▸ **Exercise instructions**
Go through the records and copy each line where the word "give" occurs.

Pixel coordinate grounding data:
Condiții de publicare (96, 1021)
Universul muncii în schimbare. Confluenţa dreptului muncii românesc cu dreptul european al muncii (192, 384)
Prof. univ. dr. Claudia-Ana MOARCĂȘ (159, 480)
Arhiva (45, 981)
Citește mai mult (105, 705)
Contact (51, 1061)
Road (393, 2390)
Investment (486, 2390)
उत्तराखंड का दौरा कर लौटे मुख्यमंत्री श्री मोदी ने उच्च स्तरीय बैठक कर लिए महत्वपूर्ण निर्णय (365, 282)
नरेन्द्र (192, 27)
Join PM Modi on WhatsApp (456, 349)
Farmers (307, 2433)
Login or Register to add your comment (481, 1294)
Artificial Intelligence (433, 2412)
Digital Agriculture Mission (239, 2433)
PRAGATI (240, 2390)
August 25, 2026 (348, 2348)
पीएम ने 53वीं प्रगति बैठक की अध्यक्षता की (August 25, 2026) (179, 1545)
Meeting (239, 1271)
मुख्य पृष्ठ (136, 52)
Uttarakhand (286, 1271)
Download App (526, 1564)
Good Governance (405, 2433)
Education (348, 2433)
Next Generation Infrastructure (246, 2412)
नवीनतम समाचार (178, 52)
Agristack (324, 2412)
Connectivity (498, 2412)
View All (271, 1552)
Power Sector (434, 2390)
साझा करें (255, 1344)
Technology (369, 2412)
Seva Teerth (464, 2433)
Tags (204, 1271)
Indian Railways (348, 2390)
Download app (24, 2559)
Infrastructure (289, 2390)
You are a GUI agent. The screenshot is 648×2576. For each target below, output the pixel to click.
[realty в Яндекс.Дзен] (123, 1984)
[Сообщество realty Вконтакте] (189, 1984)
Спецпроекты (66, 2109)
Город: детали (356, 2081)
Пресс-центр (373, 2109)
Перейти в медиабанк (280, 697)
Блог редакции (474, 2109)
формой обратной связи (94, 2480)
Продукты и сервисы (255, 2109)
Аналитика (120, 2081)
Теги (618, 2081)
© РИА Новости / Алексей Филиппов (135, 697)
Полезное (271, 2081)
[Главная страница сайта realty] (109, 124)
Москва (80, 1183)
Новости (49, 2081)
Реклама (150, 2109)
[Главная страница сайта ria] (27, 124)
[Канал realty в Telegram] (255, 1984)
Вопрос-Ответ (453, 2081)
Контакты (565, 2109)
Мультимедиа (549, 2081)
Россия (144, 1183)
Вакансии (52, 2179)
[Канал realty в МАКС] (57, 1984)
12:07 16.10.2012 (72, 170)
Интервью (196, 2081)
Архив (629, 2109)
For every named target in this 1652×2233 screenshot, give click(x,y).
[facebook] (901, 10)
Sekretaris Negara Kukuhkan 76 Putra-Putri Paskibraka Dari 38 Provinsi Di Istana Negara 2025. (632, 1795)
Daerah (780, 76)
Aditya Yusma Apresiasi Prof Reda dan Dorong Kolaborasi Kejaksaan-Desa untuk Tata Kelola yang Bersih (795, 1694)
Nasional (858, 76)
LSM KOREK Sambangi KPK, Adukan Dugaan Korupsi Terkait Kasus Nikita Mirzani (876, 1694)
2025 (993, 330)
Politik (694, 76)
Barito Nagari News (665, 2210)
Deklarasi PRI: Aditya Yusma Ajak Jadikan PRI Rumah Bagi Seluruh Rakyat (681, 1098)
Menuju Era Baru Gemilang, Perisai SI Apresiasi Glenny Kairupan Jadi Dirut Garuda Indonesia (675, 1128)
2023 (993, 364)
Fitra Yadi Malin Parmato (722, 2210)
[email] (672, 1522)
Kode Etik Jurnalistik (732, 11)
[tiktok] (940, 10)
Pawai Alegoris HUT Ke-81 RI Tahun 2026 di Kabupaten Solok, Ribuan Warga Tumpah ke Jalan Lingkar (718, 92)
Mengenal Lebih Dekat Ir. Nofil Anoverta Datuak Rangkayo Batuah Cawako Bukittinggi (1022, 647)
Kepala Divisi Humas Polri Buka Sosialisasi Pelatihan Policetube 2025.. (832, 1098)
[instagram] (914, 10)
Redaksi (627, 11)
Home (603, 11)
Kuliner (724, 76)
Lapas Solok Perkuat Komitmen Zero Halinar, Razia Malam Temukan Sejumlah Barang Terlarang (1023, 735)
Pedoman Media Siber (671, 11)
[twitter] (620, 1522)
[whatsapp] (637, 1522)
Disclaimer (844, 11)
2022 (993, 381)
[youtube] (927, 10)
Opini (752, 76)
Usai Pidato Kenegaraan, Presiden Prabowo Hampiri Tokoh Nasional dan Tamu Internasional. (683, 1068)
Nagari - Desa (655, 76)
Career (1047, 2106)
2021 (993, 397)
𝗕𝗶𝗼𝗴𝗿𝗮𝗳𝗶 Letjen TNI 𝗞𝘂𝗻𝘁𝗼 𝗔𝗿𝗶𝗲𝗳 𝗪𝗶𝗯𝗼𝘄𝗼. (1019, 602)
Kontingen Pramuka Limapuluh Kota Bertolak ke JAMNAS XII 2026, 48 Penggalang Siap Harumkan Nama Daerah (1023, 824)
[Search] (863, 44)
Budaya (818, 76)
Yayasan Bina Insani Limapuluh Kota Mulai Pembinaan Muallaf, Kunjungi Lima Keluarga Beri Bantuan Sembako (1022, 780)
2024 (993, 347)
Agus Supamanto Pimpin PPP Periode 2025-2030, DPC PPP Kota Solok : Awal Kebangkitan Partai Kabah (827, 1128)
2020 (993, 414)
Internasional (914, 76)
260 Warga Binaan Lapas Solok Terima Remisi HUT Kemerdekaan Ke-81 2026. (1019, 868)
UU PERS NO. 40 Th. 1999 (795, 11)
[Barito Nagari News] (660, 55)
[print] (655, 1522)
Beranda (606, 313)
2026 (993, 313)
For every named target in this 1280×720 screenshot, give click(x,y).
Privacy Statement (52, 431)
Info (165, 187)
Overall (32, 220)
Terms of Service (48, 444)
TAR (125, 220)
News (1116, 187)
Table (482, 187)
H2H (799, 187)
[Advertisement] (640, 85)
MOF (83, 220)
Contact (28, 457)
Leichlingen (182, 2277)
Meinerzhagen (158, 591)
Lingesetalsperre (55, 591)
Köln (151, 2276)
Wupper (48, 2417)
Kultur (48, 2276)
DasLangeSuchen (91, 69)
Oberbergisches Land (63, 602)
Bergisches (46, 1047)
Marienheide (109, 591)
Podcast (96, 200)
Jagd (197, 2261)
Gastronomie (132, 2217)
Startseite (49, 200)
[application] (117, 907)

▸ **Solution to this exercise**
For every named target in this 1652×2233 screenshot, give click(x,y).
For every named target in this 1280×720 screenshot, give click(x,y).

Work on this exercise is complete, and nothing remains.